1. In a large cohort, phototherapy for neonatal hyperbilirubinemia is not associated with any childhood cancer.
Evidence Rating Level: 2
Phototherapy for the treatment of hyperbilirubinemia is ubiquitous in pediatric practices worldwide. Its simplistic application allows practitioners to address a common neonatal outcome that can potentially have severe implications, such as kernicterus. Although this therapy is thought to be safe, there have been concerns in the past that it could potentially be correlated with an increased incidence of cancers. In this multi-centre cohort study, researchers included 139,100 children born in Kaiser Permanente Northern California hospitals between 1995 to 2017 and who had a bilirubin level that qualified for the American Academy of Pediatrics phototherapy threshold. The participants were followed through March 16th, 2019 as means of tracking cancer incidence.

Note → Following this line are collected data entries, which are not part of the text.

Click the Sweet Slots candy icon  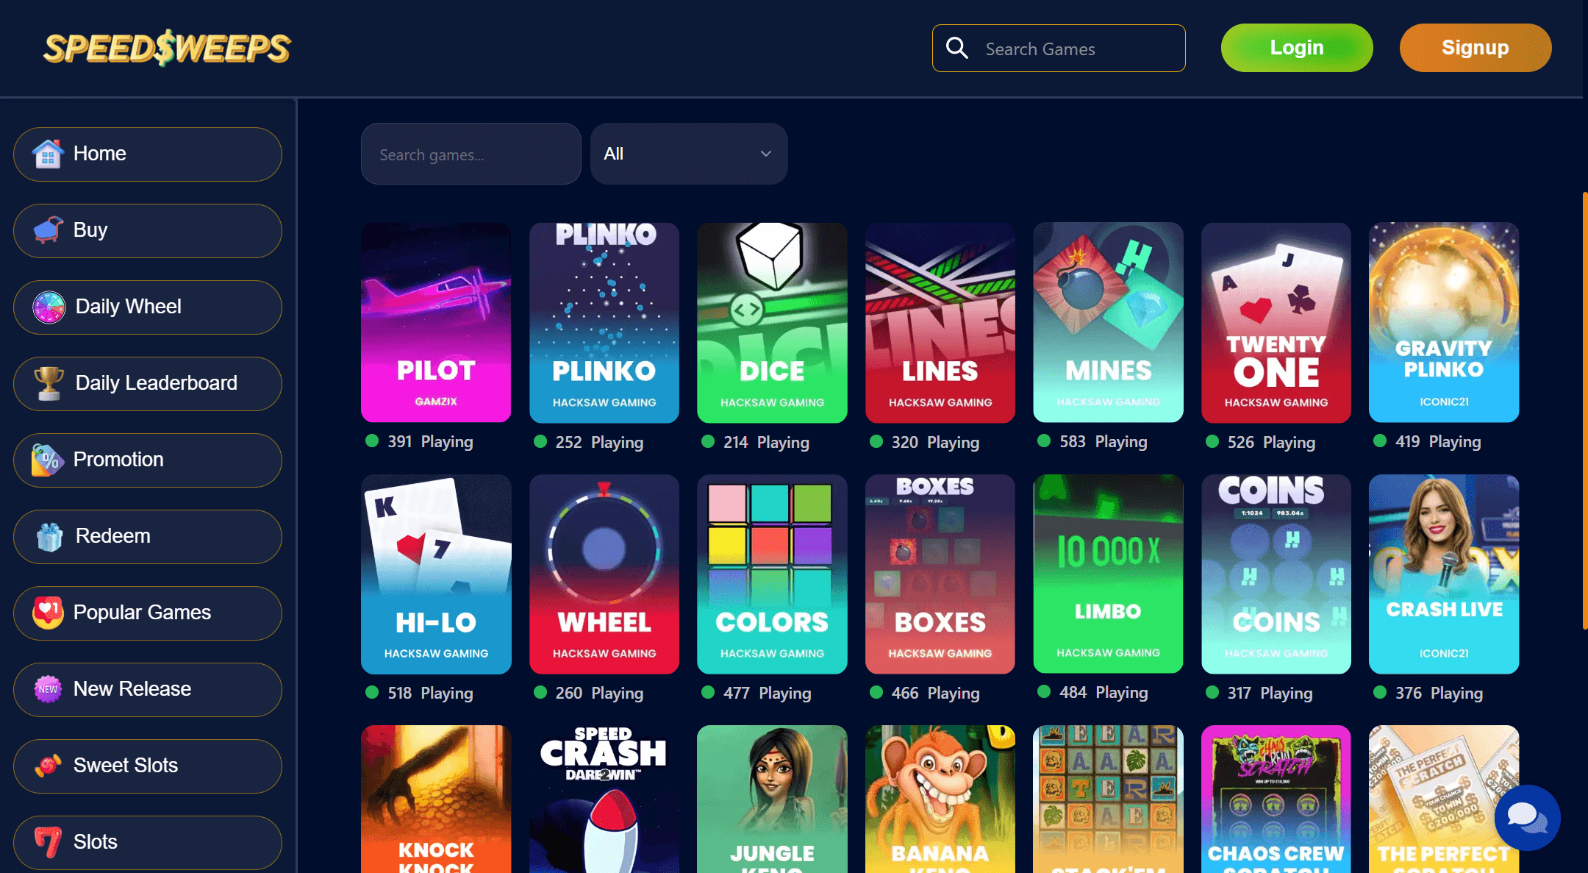[x=48, y=766]
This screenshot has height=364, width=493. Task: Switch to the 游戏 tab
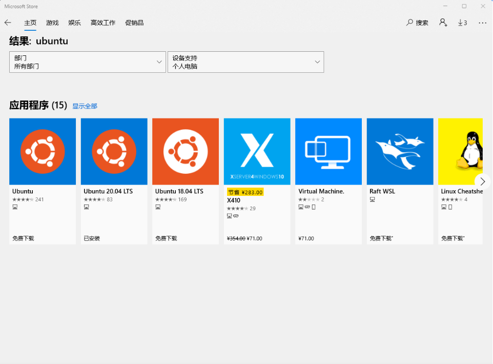(x=52, y=23)
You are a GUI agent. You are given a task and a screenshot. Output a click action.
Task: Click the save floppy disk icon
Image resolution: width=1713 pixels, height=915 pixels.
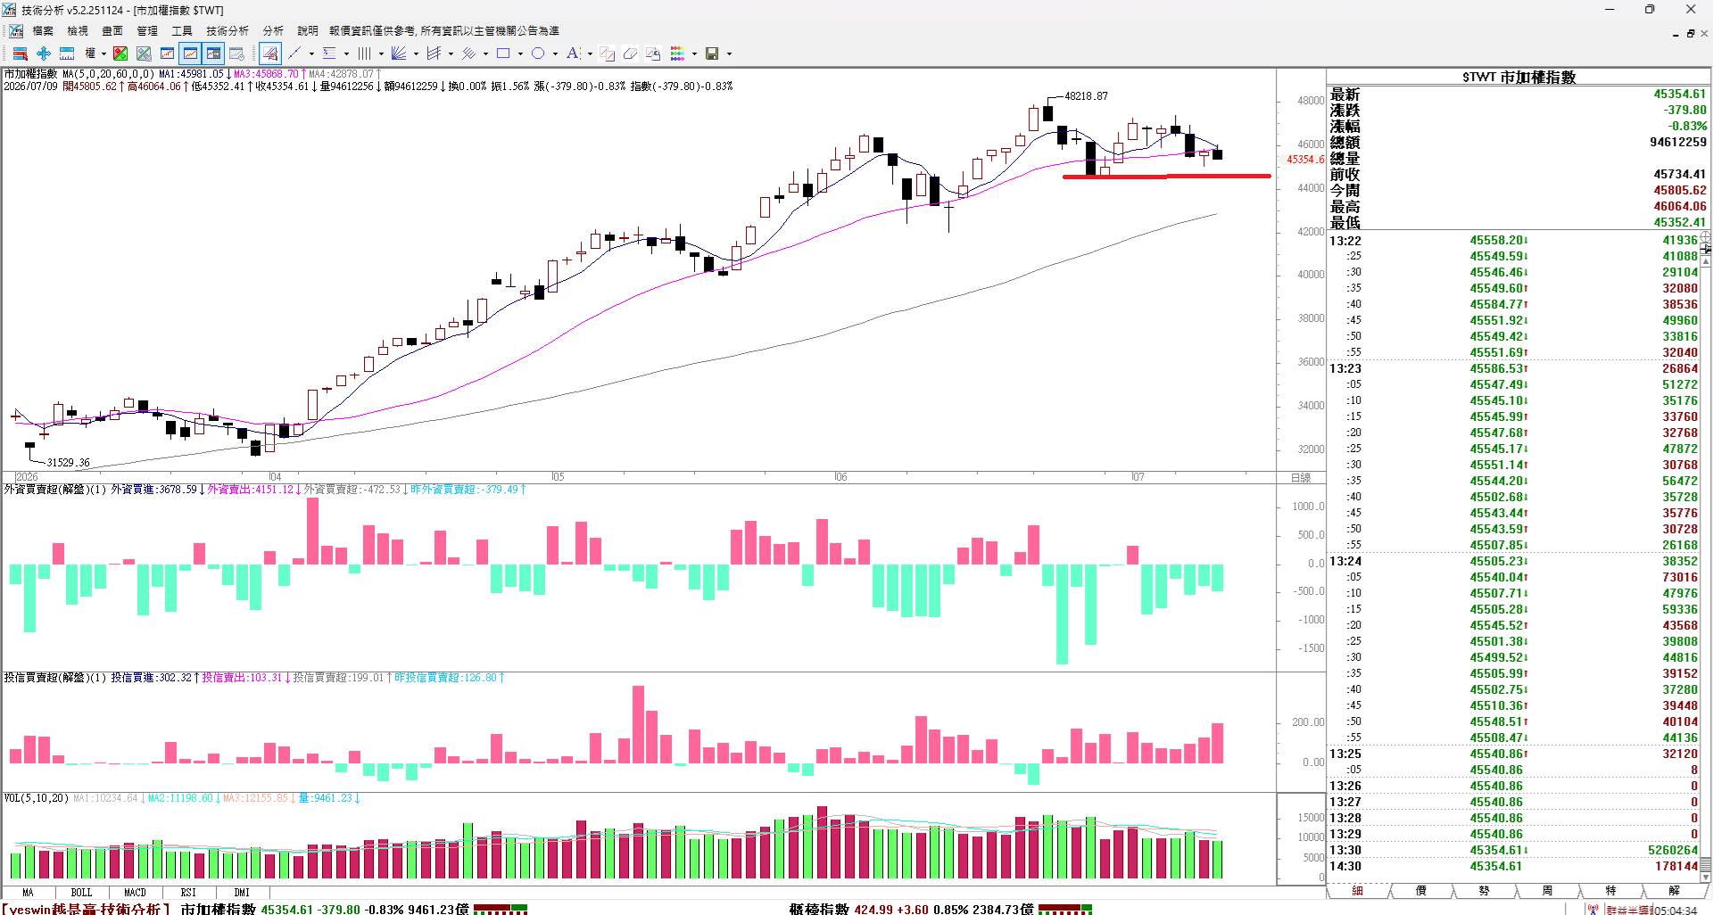(x=712, y=54)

The participants were identified as exposed to inpatient phototherapy or not, and the outcome observed was the incidence of childhood cancer of any type observed during the follow-up period. Using Cox proportional hazard models, researchers found that phototherapy did not have any association with any childhood cancer over a mean follow up period of 8.2 years. There was a slight increase in hazard ratio of no statistical significance for any cancer (hazard ratio [HR]: 1.13, 95% confidence interval [CI]: 0.83–1.54), hematopoietic cancer (HR: 1.17, 95% CI: 0.74–1.83), or solid tumors (HR: 1.01, 95% CI: 0.65–1.58). Study findings further reinforce the safety of phototherapy as a therapy for hyperbilirubinemia, and may be used to inform practitioners when having informed discussions with parents prior to therapy initiation.